Sólo han pasado unos años desde que el pueblo tiene de nuevo sacerdote. Respeta la ceremonia laica que arraigó en el último medio siglo. Así, la misa dominical prácticamente se duplica. De diez a once, los fieles rezan tal y como hicieron durante los sesenta años pasados sin sacerdote. Cantan el oficio en su lengua materna. Es el momento en que cada uno diga lo que considere importante para la comunidad. El cartero de rostro serio explica en tibetano los anuncios en chino que acaba de colocar en la puerta. La joven de la colecta también se levanta y lee de su cuadernillo cuántos han dado algo por la iglesia. A la entrada de los «huéspedes extranjeros» todo el mundo nos mira y asiente con aprobación. El sacerdote sale del confesionario a las once, enciende las velas del altar y da inicio a la misa «de verdad», esta vez en chino. La iglesia está llena, más de doscientas personas de las seiscientas que pueblan la aldea, de las cuales el 80% son cristianas. Unas chicas jóvenes leen las lecturas, el sacerdote pronuncia un sermón corto y concentrado que se escucha con atención. Antes de la comunión, a la frase de «Que haya paz entre nosotros», se dan la mano según la costumbre china, inclinándose uno frente a otro. Muchos se nos acercan también desde los bancos de los hombres, acogiéndonos con obvio placer en la comunidad. Entonces se forma una larga cola, todos van a comulgar.
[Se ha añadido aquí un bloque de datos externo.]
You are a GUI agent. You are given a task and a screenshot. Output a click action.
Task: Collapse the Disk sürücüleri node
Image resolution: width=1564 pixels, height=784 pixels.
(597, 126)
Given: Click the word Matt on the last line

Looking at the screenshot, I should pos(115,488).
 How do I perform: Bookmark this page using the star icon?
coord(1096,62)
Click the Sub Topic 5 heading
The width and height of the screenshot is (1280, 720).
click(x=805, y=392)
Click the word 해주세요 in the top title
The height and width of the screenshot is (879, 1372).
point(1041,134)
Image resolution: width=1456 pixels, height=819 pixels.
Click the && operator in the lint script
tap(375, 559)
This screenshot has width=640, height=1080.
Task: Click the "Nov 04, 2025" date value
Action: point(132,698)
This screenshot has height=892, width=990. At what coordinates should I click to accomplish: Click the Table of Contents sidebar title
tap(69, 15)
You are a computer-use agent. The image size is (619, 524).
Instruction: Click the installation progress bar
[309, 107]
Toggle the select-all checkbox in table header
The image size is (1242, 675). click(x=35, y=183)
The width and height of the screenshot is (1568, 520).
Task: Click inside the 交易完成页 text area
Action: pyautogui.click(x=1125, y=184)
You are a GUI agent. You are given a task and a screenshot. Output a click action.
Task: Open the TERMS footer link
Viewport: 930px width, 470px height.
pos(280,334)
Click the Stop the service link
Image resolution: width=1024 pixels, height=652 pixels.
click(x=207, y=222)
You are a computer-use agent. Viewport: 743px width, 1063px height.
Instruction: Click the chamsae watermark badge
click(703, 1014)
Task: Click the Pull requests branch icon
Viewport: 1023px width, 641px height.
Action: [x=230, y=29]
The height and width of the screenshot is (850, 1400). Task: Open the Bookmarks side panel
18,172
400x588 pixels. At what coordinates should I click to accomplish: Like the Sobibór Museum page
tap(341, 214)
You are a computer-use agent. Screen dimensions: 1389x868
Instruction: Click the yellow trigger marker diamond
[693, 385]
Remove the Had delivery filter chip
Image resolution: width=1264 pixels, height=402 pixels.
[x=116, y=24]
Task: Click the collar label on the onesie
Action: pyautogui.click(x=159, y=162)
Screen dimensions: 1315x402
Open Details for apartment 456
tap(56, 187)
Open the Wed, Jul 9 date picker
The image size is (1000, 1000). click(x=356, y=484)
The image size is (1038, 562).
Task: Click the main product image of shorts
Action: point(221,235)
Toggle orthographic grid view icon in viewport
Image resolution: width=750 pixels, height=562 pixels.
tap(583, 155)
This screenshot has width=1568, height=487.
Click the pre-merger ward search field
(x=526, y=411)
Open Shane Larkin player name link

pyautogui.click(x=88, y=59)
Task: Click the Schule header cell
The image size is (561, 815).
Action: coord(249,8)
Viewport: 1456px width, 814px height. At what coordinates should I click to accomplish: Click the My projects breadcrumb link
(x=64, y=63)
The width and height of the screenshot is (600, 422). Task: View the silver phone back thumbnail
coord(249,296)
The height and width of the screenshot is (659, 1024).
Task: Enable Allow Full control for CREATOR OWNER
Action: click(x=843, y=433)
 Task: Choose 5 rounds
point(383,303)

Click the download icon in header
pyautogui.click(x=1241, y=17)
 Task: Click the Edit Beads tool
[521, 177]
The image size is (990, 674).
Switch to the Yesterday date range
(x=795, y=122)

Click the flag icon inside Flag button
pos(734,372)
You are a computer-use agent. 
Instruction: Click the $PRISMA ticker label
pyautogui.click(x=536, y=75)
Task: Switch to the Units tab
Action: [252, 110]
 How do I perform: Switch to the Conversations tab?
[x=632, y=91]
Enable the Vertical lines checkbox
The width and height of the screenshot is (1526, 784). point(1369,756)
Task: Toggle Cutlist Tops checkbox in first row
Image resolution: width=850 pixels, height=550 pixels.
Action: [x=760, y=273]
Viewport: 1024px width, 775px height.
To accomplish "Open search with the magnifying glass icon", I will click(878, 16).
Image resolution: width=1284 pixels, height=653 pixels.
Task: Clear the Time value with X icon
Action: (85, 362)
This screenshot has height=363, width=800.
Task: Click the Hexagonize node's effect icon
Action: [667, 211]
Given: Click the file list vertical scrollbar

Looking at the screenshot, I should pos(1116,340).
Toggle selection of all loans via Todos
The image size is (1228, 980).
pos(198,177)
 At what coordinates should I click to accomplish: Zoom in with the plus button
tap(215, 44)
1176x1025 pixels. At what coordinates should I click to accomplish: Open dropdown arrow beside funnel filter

Me siento en la primera fila vacía de los bancos de los hombres para tomar mejores fotos. Los niños se sientan detrás de mí, miran a la cámara. Se la dejo, cambio a la vista en la pantallita y les muestro cómo hacer zoom. Se la pasan cuidadosamente, la prueban con emoción, enfocando puntos de la iglesia, al sacerdote, a los fieles. Me la devuelven pidiéndome que les saque una foto. Me dan un apretón de manos manos serio, de adulto.
Acabada la misa vamos hasta el borde de la ciudad para fotografiar los campos de arroz. Un solitario acantilado bordea el camino, con una stupa tibetana que se ha erigido allí recientemente. Subimos hasta ella por los cien empinados escalones. Sólo desde lo alto vemos que tiene un cementerio detrás, un cementerio cristiano. Hasta la Revolución Cultural probablemente hubo una cruz también en el acantilado, luego los budistas tomaron posesión simbólicamente de este importante punto. Pero el cementerio se salvó. Las tumbas tienen cruces, un fénix y un dragón para significar la resurrección y el cielo, inscripciones chinas, solo una tumba decrépita lleva una antigua escritura tibetana. Hace una semana, para celebrar el nuevo año lunar, el pueblo acudió hasta aquí a visitar a sus antepasados, como lo atestigua visiblemente el banquete ofrecido a los muertos según la costumbre china: naranjas, manzanas, plátanos, dulces, semillas de girasol.
De vuelta del cementerio, vemos al sacerdote sentado ante un portal, hablando con los aldeanos. Cuando nos ve, su rostro se ilumina, viene a saludarnos extendiendo las manos e inclinándose ante nosotros. «Venid más a menudo», dice.